Irrespective of whether they get loans from the Maltese public or from the EU institutions, this policy would boost the national debt by 7% of GDP. Even if this is spread over 5 years, the policy would make Malta breach the EU’s fiscal rules.
Now that is rich. The Nationalists have spent years saying that Labour has increased Government borrowing to save 100,000 private sector jobs, and now they want the Government to borrow a billion euro with no idea of how many jobs this could create.
Nationalist spokespersons do not seem to have much details on the scheme. It seems that the money is seen in the form of loans given directly to firms. We have been told that all interest charged would be covered by the Government. No details were given as to duration of the loans, and on how Government will be able to process the credit applications of all these supposedly new sectors.
There is a reason why local banks tend to steer away from these sectors. Their credit risk is hard to evaluate and there is a higher probability of loans to go bad. That is why for any commercial bank to be interested in this enterprise, it would need a Government guarantee on the capital and interest. In fact PN candidate Joe Giglio said that he thought that there would need to be a guarantee. But that would be opening another can of worms. EU rules are clear that guarantees need to have a market-based guarantee fee, which could amount to 2%.

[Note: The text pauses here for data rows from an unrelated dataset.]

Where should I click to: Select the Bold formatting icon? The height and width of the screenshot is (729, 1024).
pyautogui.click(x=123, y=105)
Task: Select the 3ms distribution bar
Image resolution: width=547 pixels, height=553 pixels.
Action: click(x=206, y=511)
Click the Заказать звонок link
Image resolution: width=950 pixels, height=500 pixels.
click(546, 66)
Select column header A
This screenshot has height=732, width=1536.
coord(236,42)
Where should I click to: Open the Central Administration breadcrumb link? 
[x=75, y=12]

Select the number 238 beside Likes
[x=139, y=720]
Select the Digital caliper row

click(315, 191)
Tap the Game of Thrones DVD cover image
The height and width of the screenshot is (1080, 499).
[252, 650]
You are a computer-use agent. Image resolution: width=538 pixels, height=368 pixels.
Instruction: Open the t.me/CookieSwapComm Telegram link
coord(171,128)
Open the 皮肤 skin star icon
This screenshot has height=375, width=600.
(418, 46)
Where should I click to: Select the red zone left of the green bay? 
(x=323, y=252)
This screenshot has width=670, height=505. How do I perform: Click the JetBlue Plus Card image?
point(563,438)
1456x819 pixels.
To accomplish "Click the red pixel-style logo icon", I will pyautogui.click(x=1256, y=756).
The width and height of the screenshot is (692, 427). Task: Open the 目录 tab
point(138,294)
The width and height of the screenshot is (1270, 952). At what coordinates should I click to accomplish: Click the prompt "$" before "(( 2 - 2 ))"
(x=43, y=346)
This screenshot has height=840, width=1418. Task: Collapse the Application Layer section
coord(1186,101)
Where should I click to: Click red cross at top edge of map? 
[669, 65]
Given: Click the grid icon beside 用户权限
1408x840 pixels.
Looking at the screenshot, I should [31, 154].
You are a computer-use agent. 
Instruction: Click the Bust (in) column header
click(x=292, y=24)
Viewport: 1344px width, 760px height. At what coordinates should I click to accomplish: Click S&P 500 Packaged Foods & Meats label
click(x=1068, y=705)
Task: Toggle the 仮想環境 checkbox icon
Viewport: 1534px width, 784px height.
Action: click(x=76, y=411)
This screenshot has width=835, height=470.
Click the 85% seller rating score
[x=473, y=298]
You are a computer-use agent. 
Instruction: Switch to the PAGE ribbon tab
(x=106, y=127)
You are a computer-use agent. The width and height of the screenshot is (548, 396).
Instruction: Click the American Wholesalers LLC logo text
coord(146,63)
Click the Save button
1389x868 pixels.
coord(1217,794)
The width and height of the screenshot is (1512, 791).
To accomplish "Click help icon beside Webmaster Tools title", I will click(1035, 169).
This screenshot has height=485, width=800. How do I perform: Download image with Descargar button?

This would be added to the market interest rate at which the bank would be lending, which would mean that something like 7.5% per annum would have to be financed by the Government. Moreover, for the guarantee to be acceptable, Government will need to allocate a good amount of funds and ringfence it. For something as large as a billion euro in commitments, one would need at least €150 million held in reserve.
So, on top of the €750 million directly granted to firms, Government would need to find another €150 million. So, the scheme that was supposed to be costless is already locking away €850 million in Government financial assets. To this one has to add the interest and guarantee fee payments that Government would need to cover. This would total €75 million. In just five years we are talking of €375 million given away. So even if no loans go bad, over five years this supposedly money-making scheme that should ‘relaunch’ Malta’s economy would have gobbled up €1,225 million. Rather than generating money, it ends up in taxpayers having to spend more to keep it going.
The more we get to hear about this scheme the more it starts resembling some kind of Ponzi scheme which only keeps going until people (in this case taxpayers) keep on pumping money into it.